The Pagan Blog Project: I is for Incense Stove
At the beginning of this year I had big plans to learn how to make my own incense. I’ve done some research about how to make dough for stick incense. Unfortunately, all the materials together including the herbal variety would cost a pretty penny to get started, so I just haven’t gotten around to it seriously yet.
However, while researching different incense making methods, I ran across an idea I’d never heard of before. This was an incense stove.
An incense stove is often used by incense makers to test the balance of the various scents they are using. The idea of the stove is to put a small bowl above a candle. The candle heats up the herbs in the bowl and releases their fragrance. This is especially nice if you prefer the smell of the herbs themselves undiluted by the additives often found in incense cones and sticks.
There are probably fancy ways to make your stove, but it can be a really cheap project as well and still yield great results. Here’s the basics:
- Aluminum Foil
- Fireproof Stand (one can be crafted from metal coat-hangers)
- Stone or Other Fireproof Flat Surface
My stove is pictured above. I reused the metal stand of a candle holder, the glass part of which had broken years ago. Then I took a small piece of foil and wrapped it around the top, making sure I left a couple of inches of air space so the flame wouldn’t heat up the foil too much. I placed the whole apparatus on a soapstone.

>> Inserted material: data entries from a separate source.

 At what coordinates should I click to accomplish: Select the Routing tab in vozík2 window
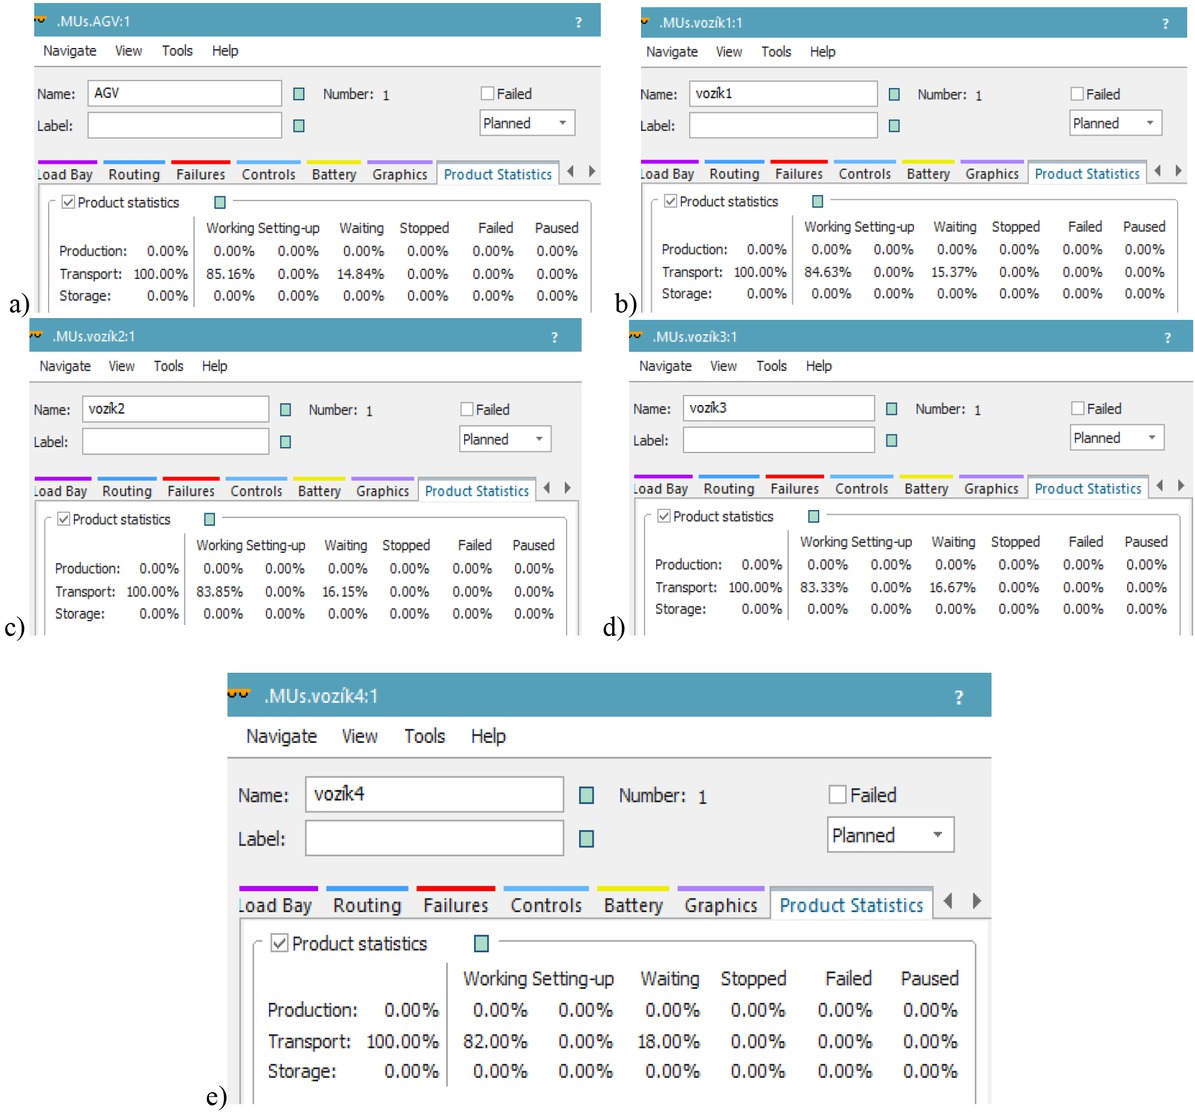point(127,491)
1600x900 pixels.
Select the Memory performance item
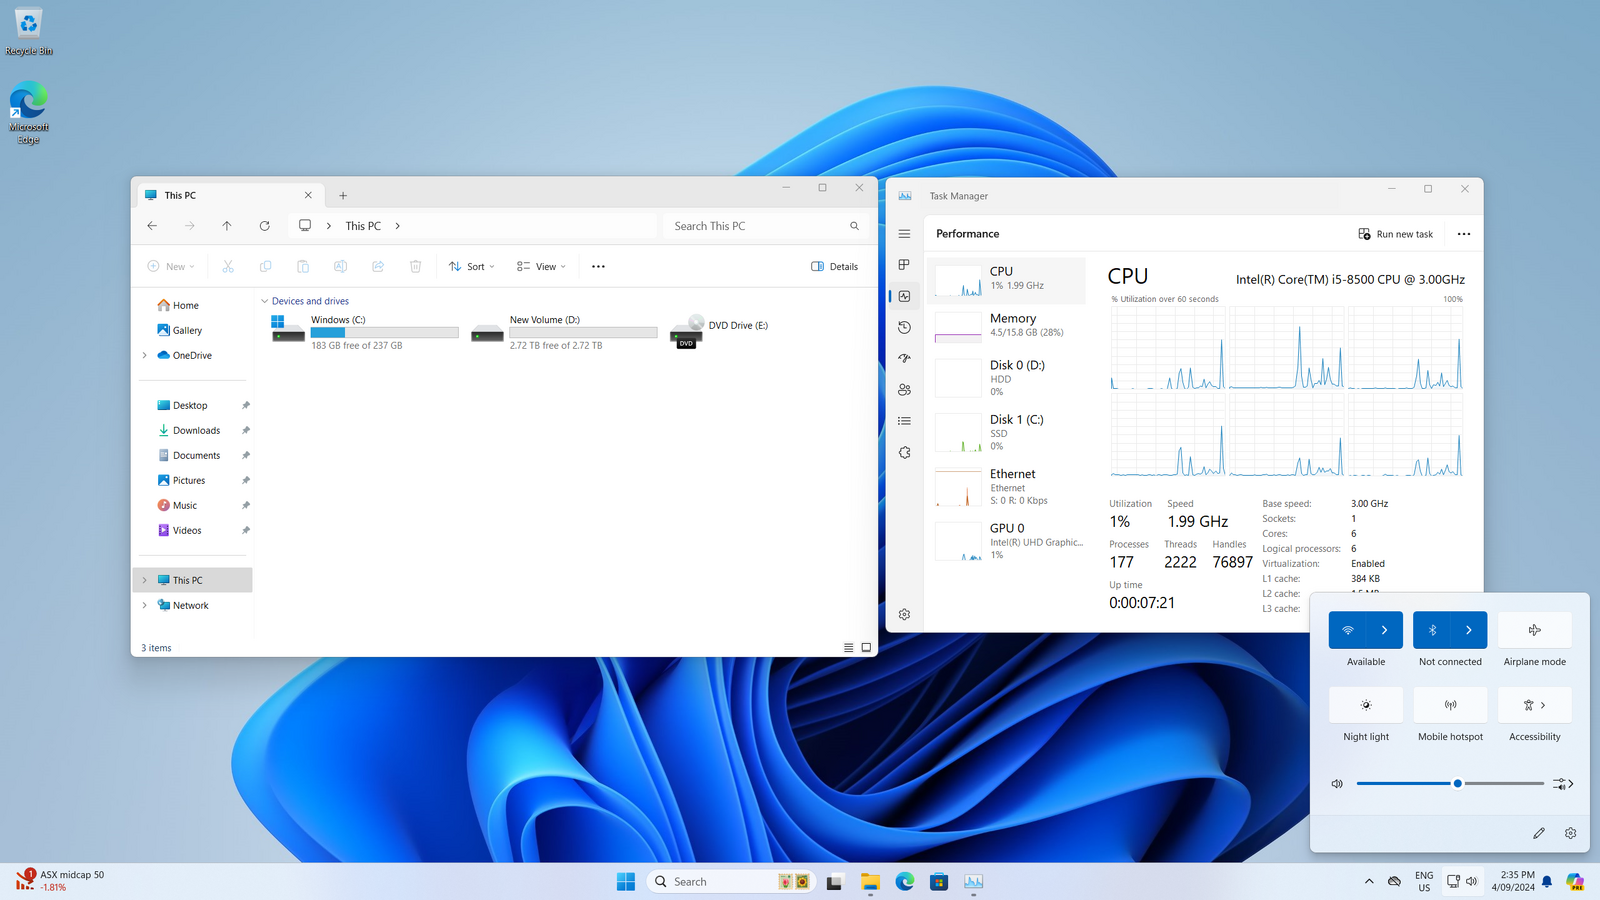pyautogui.click(x=1007, y=326)
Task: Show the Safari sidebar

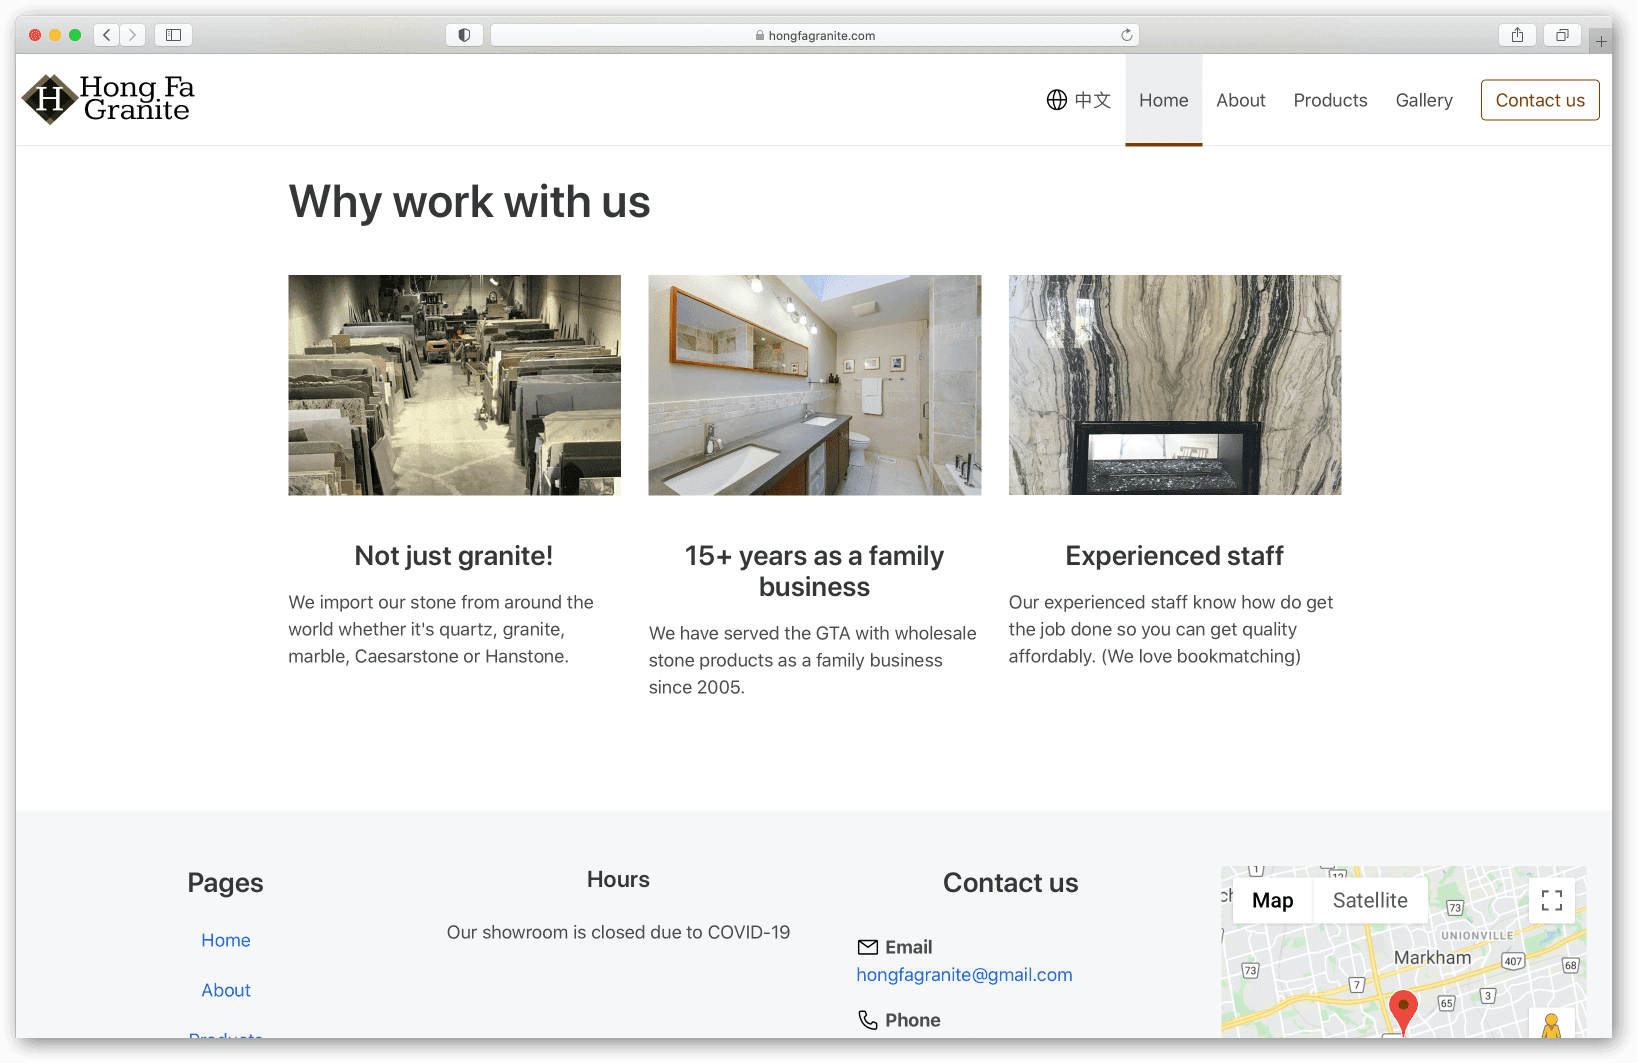Action: pos(173,35)
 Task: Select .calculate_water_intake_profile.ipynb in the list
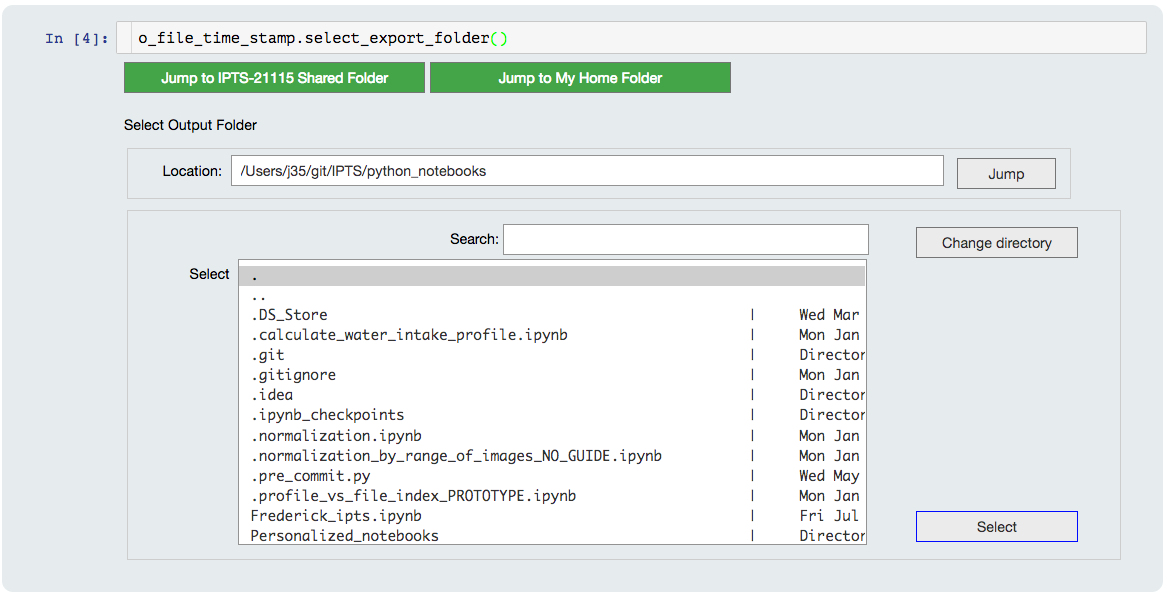click(409, 335)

My mixtures right now consist mostly of what I have on hand, which generally includes rose, rosemary, lavender, and/or mugwort. As my herb collection grows, I will certainly be trying different things! I especially like to use the stove for rituals because it feels more personal than lighting a stick that I bought, plus the bowl makes it feel more like an offering. It’s even better because I can adjust the mixture based on what I want or who I am offering to.
As with all things involving fire, do not leave your incense stove burning unattended. While I haven’t had an issue, the herbs do get smoky once they get hot enough, so it’s best to keep an eye on them. Also remember to research any herb before you start using it, and test it in a small amount first to make sure you don’t have some kind of allergy to it.